For every line in the entries that contains "Stunning", show the whole line.

### Records for this task

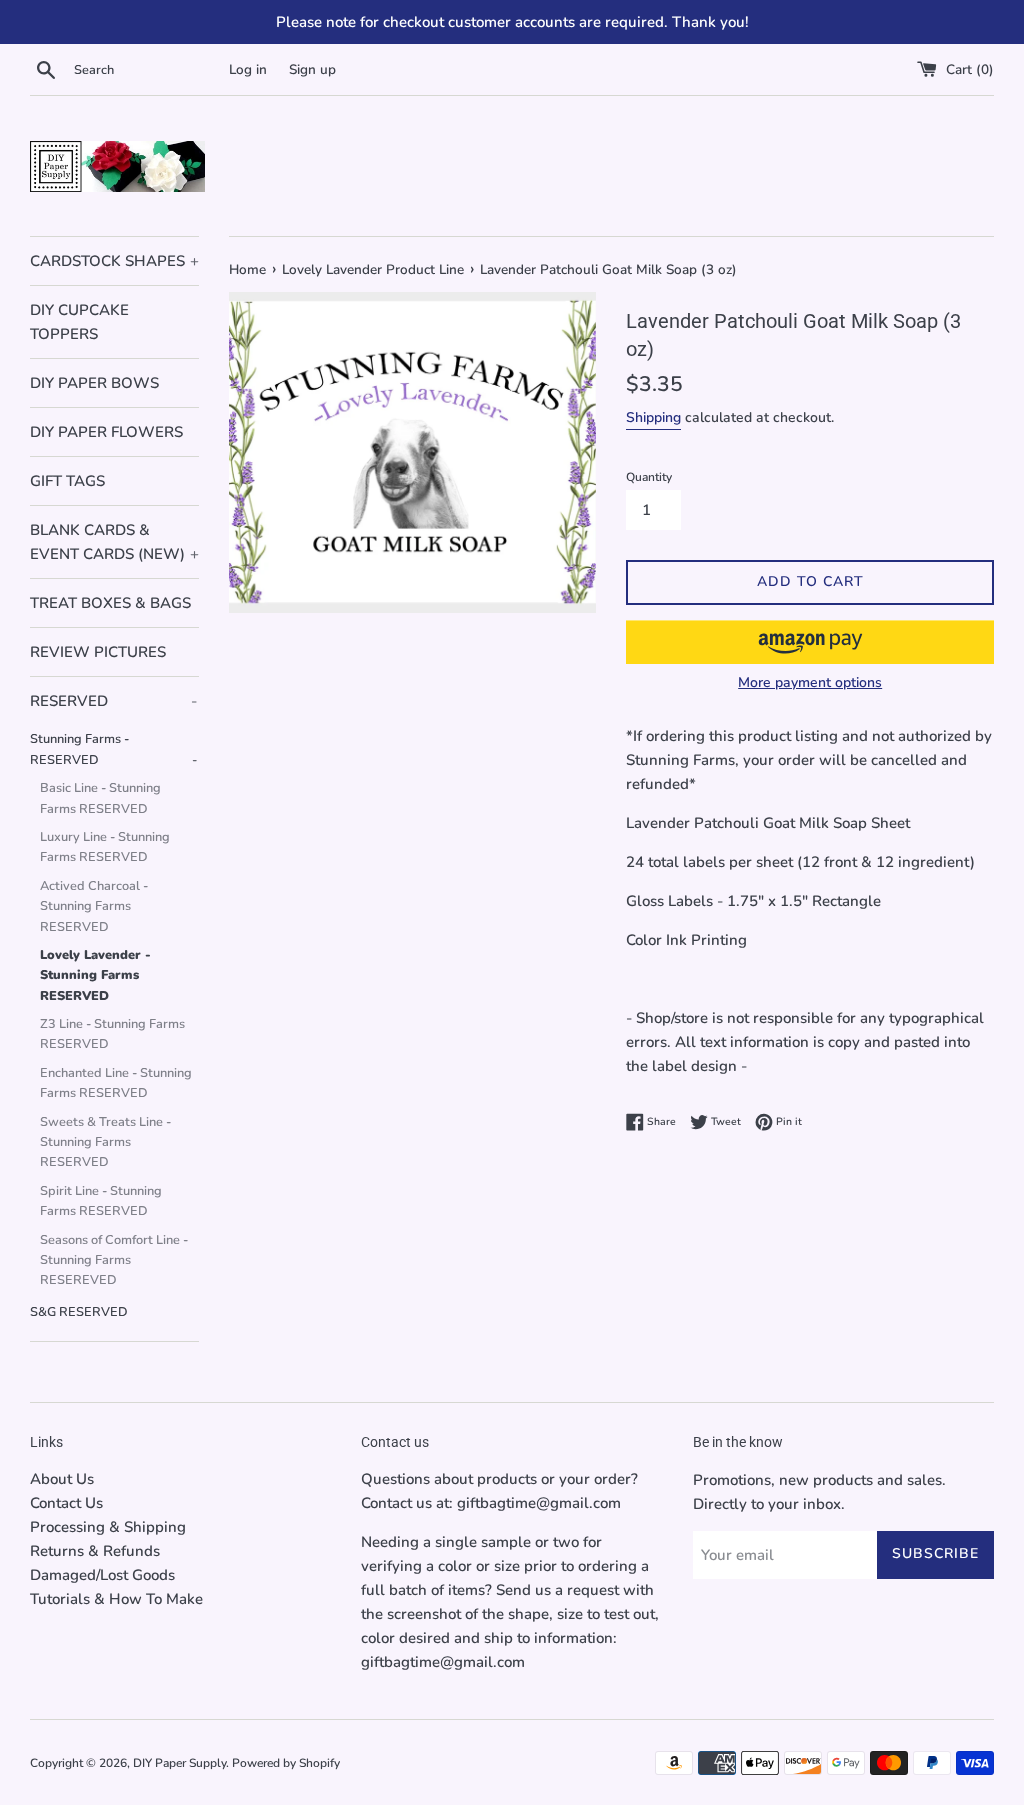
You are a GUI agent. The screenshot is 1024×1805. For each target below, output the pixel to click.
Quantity (649, 477)
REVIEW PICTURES (98, 652)
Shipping (653, 417)
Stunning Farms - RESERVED (113, 749)
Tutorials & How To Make (116, 1599)
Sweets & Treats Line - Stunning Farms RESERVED (105, 1142)
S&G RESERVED (79, 1312)
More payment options (810, 682)
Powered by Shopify (286, 1763)
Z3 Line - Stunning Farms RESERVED (112, 1034)
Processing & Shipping (108, 1527)
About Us (62, 1479)
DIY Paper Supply (179, 1763)
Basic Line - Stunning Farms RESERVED (100, 798)
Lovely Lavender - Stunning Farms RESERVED (95, 975)
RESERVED (113, 701)
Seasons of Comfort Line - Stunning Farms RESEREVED (114, 1260)
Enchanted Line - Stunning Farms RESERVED (116, 1083)
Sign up (312, 69)
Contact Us (66, 1503)
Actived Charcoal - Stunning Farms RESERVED (94, 906)
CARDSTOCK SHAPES (114, 261)
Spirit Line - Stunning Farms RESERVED (101, 1201)
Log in (248, 69)
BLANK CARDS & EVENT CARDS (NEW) (114, 542)
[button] (810, 642)
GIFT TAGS (67, 481)
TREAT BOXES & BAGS (110, 603)
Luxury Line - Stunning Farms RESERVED (105, 847)
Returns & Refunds (95, 1551)
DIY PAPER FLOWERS (106, 432)
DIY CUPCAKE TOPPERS (79, 322)
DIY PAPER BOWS (94, 383)
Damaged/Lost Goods (102, 1575)
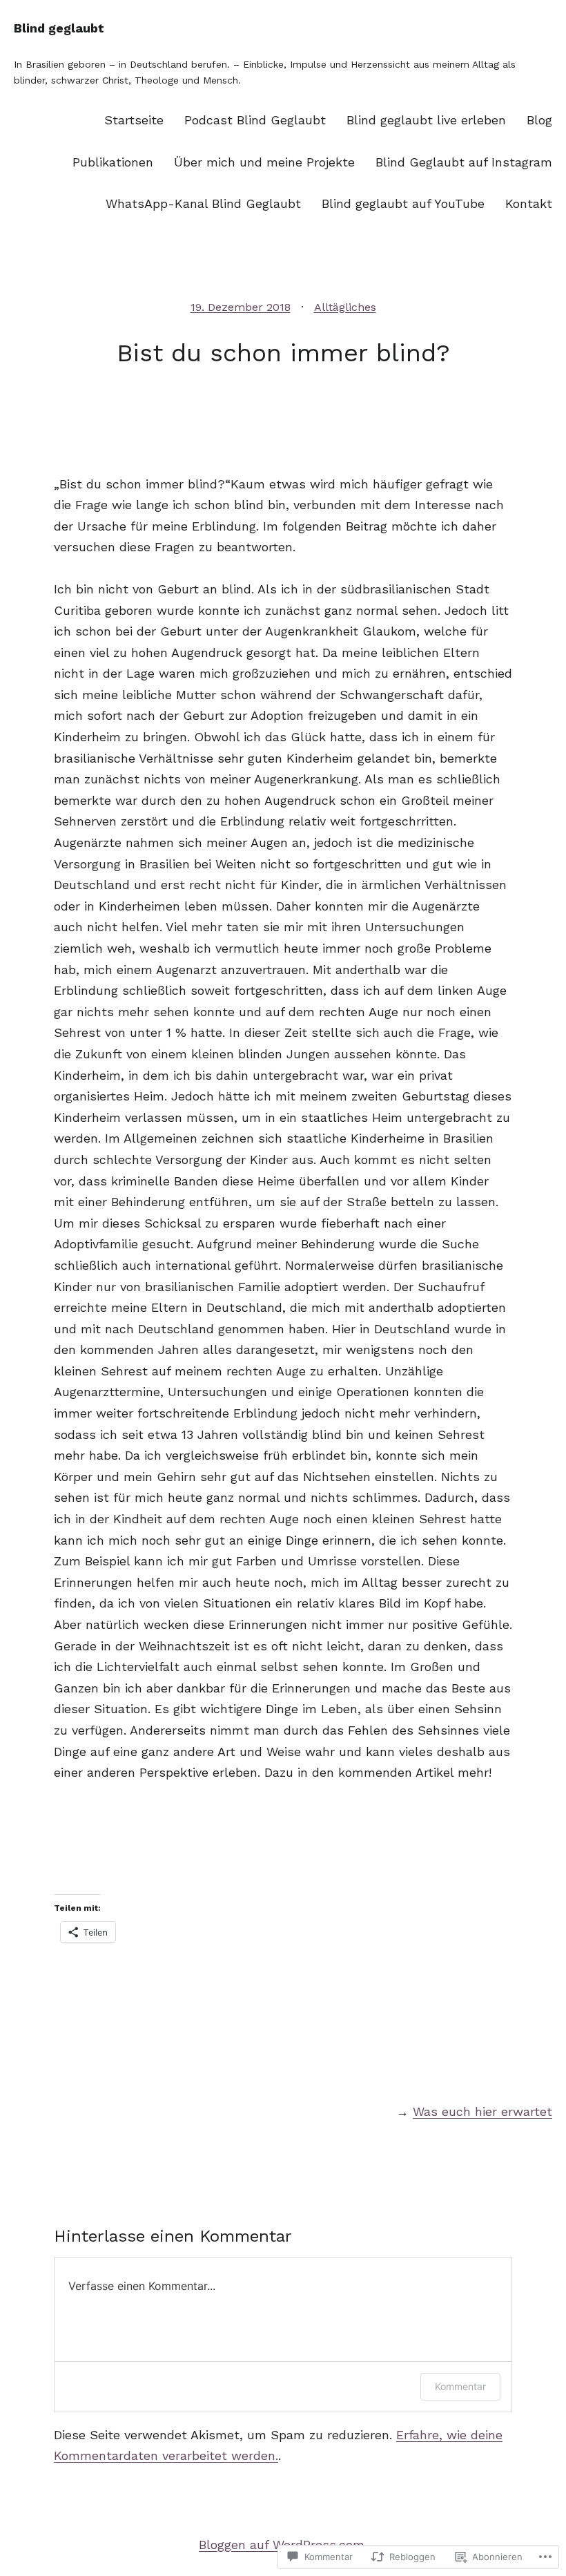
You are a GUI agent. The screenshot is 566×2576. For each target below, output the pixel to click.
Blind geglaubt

######

• **Exercise response**:
Stunning Farms - RESERVED (113, 749)
Sweets & Treats Line - Stunning Farms RESERVED (105, 1142)
Z3 Line - Stunning Farms RESERVED (112, 1034)
Basic Line - Stunning Farms RESERVED (100, 798)
Lovely Lavender - Stunning Farms RESERVED (95, 975)
Seasons of Comfort Line - Stunning Farms RESEREVED (114, 1260)
Enchanted Line - Stunning Farms RESERVED (116, 1083)
Actived Charcoal - Stunning Farms RESERVED (94, 906)
Spirit Line - Stunning Farms RESERVED (101, 1201)
Luxury Line - Stunning Farms RESERVED (105, 847)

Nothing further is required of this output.